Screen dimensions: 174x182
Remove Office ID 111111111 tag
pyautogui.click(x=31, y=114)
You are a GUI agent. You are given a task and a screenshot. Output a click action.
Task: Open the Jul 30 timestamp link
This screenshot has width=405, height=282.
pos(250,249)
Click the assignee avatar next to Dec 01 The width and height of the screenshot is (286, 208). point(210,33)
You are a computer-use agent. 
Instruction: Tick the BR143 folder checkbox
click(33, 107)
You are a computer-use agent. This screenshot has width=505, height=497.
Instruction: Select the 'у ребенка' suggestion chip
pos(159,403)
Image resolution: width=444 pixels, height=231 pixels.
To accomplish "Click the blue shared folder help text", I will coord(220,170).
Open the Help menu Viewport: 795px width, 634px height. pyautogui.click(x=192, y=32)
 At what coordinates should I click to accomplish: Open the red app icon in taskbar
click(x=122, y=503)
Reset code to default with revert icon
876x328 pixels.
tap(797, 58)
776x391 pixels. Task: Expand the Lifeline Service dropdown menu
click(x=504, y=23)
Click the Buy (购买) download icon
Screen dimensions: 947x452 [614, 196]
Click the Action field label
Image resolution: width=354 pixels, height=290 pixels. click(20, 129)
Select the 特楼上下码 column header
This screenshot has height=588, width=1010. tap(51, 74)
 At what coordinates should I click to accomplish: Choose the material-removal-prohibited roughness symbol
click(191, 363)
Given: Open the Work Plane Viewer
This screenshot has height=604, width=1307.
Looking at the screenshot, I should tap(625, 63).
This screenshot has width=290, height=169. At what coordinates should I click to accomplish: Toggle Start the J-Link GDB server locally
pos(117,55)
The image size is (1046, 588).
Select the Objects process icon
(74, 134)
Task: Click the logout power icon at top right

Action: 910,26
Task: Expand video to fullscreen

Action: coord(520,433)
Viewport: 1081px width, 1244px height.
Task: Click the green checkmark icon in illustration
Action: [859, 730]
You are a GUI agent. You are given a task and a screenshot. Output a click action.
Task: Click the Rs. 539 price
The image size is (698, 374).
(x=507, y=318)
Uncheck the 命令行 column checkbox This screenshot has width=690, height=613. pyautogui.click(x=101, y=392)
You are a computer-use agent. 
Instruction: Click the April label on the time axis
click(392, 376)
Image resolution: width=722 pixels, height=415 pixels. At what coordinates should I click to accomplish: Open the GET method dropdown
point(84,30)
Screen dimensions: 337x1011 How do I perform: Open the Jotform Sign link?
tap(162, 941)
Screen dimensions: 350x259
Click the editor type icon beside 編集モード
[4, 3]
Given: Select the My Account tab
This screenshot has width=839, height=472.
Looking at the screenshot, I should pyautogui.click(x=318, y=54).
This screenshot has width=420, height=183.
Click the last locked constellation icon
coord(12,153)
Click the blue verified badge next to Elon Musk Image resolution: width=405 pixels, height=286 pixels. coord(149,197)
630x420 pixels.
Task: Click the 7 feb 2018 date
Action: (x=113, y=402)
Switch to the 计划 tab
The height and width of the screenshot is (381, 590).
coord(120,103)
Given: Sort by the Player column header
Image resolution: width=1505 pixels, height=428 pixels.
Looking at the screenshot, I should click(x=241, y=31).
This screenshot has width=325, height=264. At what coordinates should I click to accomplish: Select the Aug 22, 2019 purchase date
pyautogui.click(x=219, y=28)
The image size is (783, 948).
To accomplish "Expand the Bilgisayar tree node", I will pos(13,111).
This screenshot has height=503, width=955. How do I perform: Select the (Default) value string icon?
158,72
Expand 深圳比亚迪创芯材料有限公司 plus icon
• • • •
Directions ▸ Would you please transcribe all of the entries above exactly?

Expected answer ▸
Screen dimensions: 174x182
Remove Office ID 111111111 tag
pyautogui.click(x=31, y=114)
You are a GUI agent. You are given a task and a screenshot. Output a click action.
Task: Open the Jul 30 timestamp link
This screenshot has width=405, height=282.
pos(250,249)
Click the assignee avatar next to Dec 01 The width and height of the screenshot is (286, 208). point(210,33)
You are a computer-use agent. 
Instruction: Tick the BR143 folder checkbox
click(33, 107)
You are a computer-use agent. This screenshot has width=505, height=497.
Instruction: Select the 'у ребенка' suggestion chip
pos(159,403)
Image resolution: width=444 pixels, height=231 pixels.
To accomplish "Click the blue shared folder help text", I will coord(220,170).
Open the Help menu Viewport: 795px width, 634px height. pyautogui.click(x=192, y=32)
 At what coordinates should I click to accomplish: Open the red app icon in taskbar
click(x=122, y=503)
Reset code to default with revert icon
876x328 pixels.
tap(797, 58)
776x391 pixels. Task: Expand the Lifeline Service dropdown menu
click(x=504, y=23)
Click the Buy (购买) download icon
Screen dimensions: 947x452 [614, 196]
Click the Action field label
Image resolution: width=354 pixels, height=290 pixels. click(20, 129)
Select the 特楼上下码 column header
This screenshot has height=588, width=1010. tap(51, 74)
 At what coordinates should I click to accomplish: Choose the material-removal-prohibited roughness symbol
click(191, 363)
Given: Open the Work Plane Viewer
This screenshot has height=604, width=1307.
Looking at the screenshot, I should tap(625, 63).
This screenshot has width=290, height=169. At what coordinates should I click to accomplish: Toggle Start the J-Link GDB server locally
pos(117,55)
The image size is (1046, 588).
Select the Objects process icon
(74, 134)
Task: Click the logout power icon at top right

Action: 910,26
Task: Expand video to fullscreen

Action: coord(520,433)
Viewport: 1081px width, 1244px height.
Task: Click the green checkmark icon in illustration
Action: [859, 730]
You are a GUI agent. You are given a task and a screenshot. Output a click action.
Task: Click the Rs. 539 price
The image size is (698, 374).
(x=507, y=318)
Uncheck the 命令行 column checkbox This screenshot has width=690, height=613. pyautogui.click(x=101, y=392)
You are a computer-use agent. 
Instruction: Click the April label on the time axis
click(392, 376)
Image resolution: width=722 pixels, height=415 pixels. At what coordinates should I click to accomplish: Open the GET method dropdown
point(84,30)
Screen dimensions: 337x1011 How do I perform: Open the Jotform Sign link?
tap(162, 941)
Screen dimensions: 350x259
Click the editor type icon beside 編集モード
[4, 3]
Given: Select the My Account tab
This screenshot has width=839, height=472.
Looking at the screenshot, I should pyautogui.click(x=318, y=54).
This screenshot has width=420, height=183.
Click the last locked constellation icon
coord(12,153)
Click the blue verified badge next to Elon Musk Image resolution: width=405 pixels, height=286 pixels. coord(149,197)
630x420 pixels.
Task: Click the 7 feb 2018 date
Action: (x=113, y=402)
Switch to the 计划 tab
The height and width of the screenshot is (381, 590).
coord(120,103)
Given: Sort by the Player column header
Image resolution: width=1505 pixels, height=428 pixels.
Looking at the screenshot, I should click(x=241, y=31).
This screenshot has width=325, height=264. At what coordinates should I click to accomplish: Select the Aug 22, 2019 purchase date
pyautogui.click(x=219, y=28)
The image size is (783, 948).
To accomplish "Expand the Bilgisayar tree node", I will pos(13,111).
This screenshot has height=503, width=955. How do I perform: Select the (Default) value string icon?
158,72
Expand 深圳比亚迪创芯材料有限公司 plus icon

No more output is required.